● Task goal
How do the lines below between the ones holding "Widerrufsbelehrung (29, 2446)" and "Oxidierte Auswerfer (27, 463)", inclusive, read? Give them again exactly, with no other lines.
*-*-*
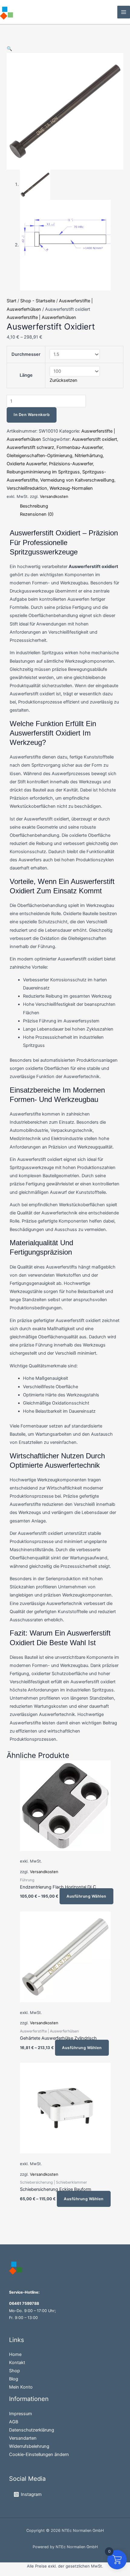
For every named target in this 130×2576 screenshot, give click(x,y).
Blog (13, 2379)
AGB (13, 2422)
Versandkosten (54, 496)
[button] (9, 48)
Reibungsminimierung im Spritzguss (43, 472)
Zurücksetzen (63, 380)
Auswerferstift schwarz (30, 447)
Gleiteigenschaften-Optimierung (39, 455)
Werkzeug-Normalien (71, 488)
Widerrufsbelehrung (29, 2446)
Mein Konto (21, 2387)
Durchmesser (26, 354)
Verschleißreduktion (27, 488)
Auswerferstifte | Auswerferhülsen (41, 317)
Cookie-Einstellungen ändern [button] (39, 2454)
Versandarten (23, 2438)
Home (15, 2354)
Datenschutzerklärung (31, 2430)
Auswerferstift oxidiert (94, 439)
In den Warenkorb (32, 414)
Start (11, 301)
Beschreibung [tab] (34, 506)
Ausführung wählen (86, 1896)
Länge (26, 375)
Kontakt (17, 2362)
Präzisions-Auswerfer (71, 463)
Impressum (20, 2413)
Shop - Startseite (37, 301)
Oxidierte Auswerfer (27, 463)
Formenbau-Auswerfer (79, 447)
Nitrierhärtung (89, 455)
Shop (14, 2370)
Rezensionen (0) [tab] (37, 514)
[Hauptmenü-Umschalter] (123, 12)
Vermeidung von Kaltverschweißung (77, 480)
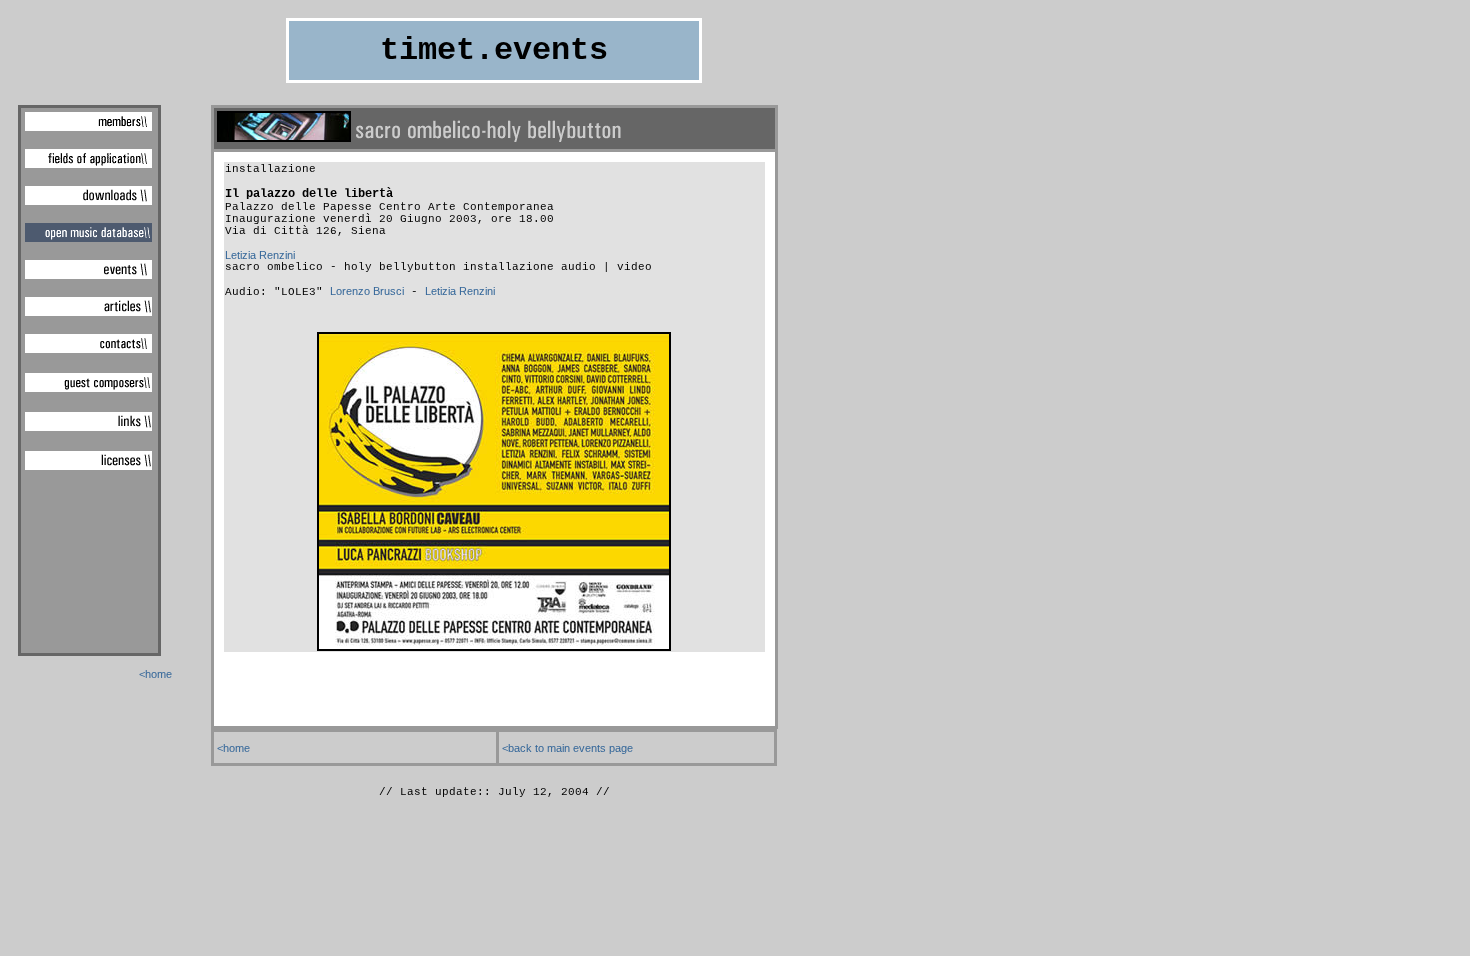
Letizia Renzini (260, 255)
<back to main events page (567, 748)
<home (155, 674)
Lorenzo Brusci (367, 291)
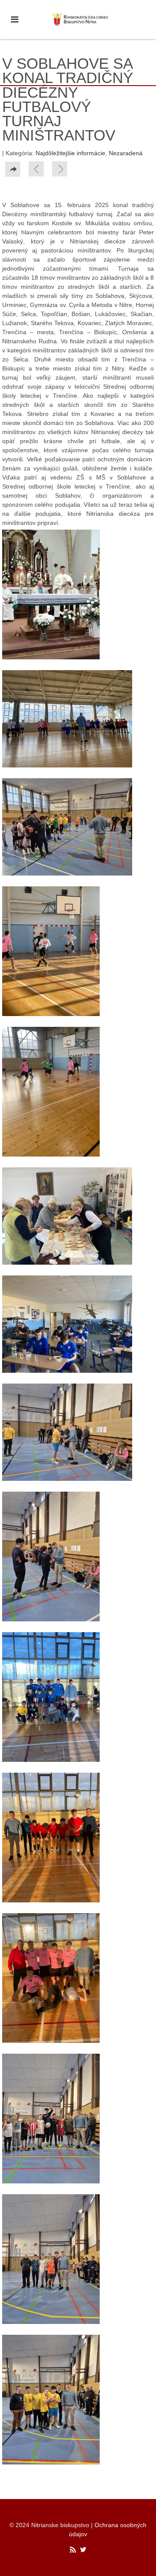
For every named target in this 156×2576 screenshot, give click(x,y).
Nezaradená (126, 153)
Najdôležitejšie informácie (70, 153)
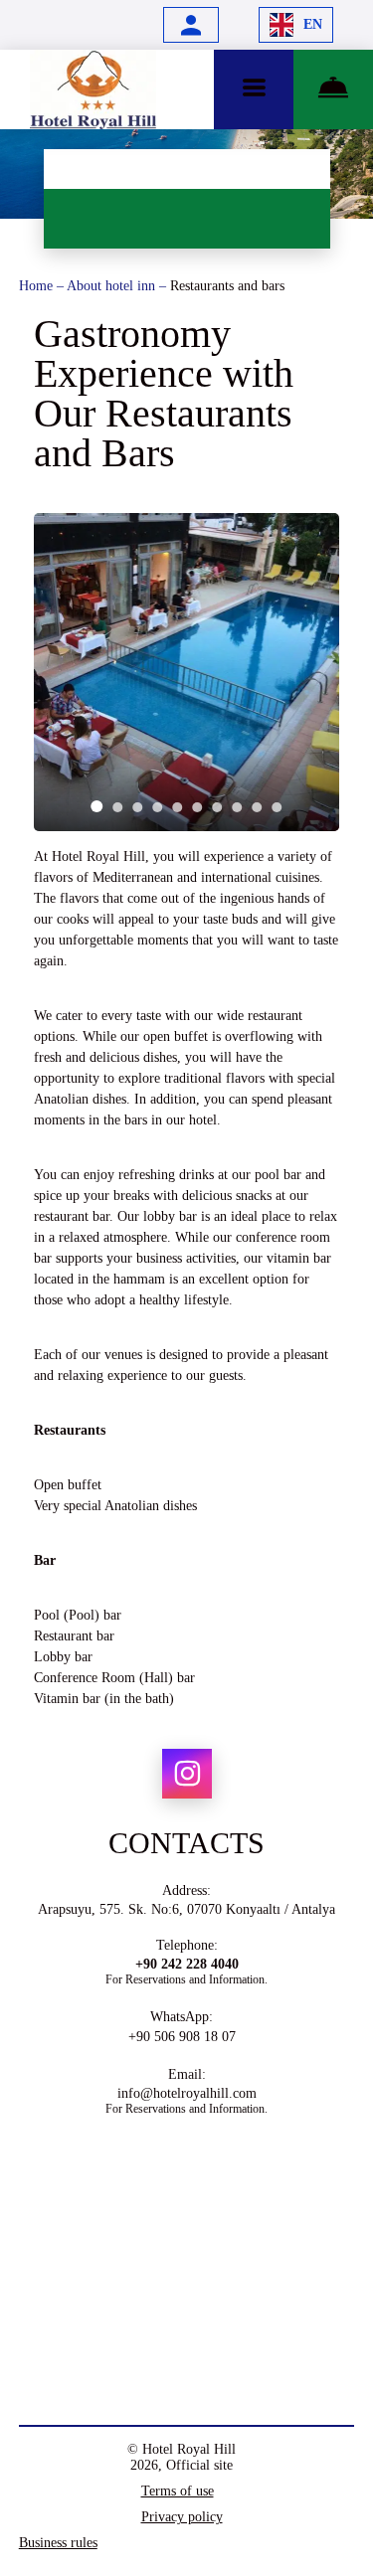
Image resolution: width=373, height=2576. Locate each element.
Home (38, 285)
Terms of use (177, 2491)
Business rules (58, 2542)
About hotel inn (113, 285)
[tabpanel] (187, 672)
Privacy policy (182, 2516)
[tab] (97, 806)
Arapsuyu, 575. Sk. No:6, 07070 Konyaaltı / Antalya (186, 1909)
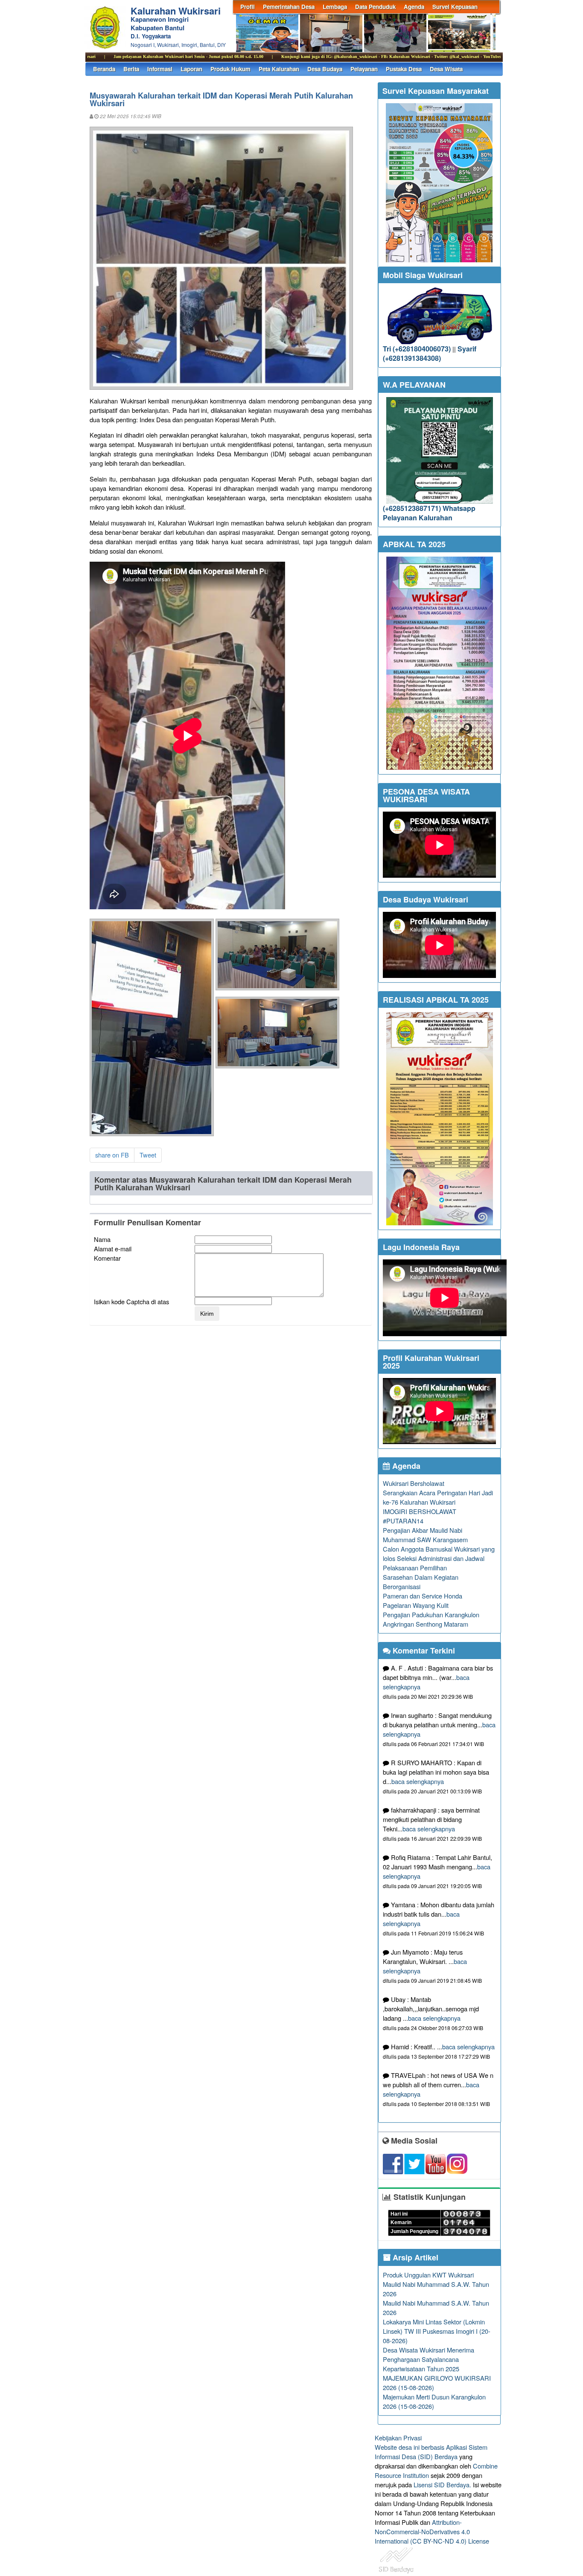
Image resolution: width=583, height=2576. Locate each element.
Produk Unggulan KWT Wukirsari (428, 2274)
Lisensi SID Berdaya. (442, 2484)
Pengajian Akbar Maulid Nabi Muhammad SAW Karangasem (425, 1535)
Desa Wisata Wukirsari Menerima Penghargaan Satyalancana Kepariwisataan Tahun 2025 (428, 2359)
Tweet (148, 1154)
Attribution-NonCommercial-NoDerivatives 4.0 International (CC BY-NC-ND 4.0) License (432, 2531)
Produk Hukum (230, 69)
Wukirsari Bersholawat (413, 1483)
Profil (247, 7)
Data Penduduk (375, 7)
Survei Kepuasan (455, 7)
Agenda (414, 7)
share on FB (112, 1154)
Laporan (191, 69)
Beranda (104, 69)
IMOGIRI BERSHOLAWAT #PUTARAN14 (419, 1516)
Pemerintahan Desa (289, 7)
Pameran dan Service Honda (422, 1595)
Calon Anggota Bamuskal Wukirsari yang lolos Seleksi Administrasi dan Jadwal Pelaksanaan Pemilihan (439, 1558)
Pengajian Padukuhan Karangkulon (431, 1614)
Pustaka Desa (404, 69)
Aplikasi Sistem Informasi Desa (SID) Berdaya (431, 2452)
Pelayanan (364, 69)
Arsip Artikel (414, 2257)
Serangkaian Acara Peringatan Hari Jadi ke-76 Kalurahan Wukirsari (438, 1497)
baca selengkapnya (417, 1781)
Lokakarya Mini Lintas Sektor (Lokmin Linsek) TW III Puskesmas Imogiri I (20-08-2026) (436, 2331)
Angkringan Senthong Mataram (425, 1623)
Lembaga (335, 7)
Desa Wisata (446, 69)
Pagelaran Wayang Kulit (416, 1605)
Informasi (159, 69)
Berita (131, 69)
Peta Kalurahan (279, 69)
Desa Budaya (324, 69)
*-*-*
● Answer to this task
Widerrufsbelehrung (29, 2446)
Mein Konto (21, 2387)
Durchmesser (26, 354)
Verschleißreduktion (27, 488)
Auswerferstifte | Auswerferhülsen (41, 317)
Cookie-Einstellungen ändern [button] (39, 2454)
Versandarten (23, 2438)
Home (15, 2354)
Datenschutzerklärung (31, 2430)
Auswerferstift oxidiert (94, 439)
In den Warenkorb (32, 414)
Start (11, 301)
Beschreibung [tab] (34, 506)
Ausführung wählen (86, 1896)
Länge (26, 375)
Kontakt (17, 2362)
Präzisions-Auswerfer (71, 463)
Impressum (20, 2413)
Shop - Startseite (37, 301)
Oxidierte Auswerfer (27, 463)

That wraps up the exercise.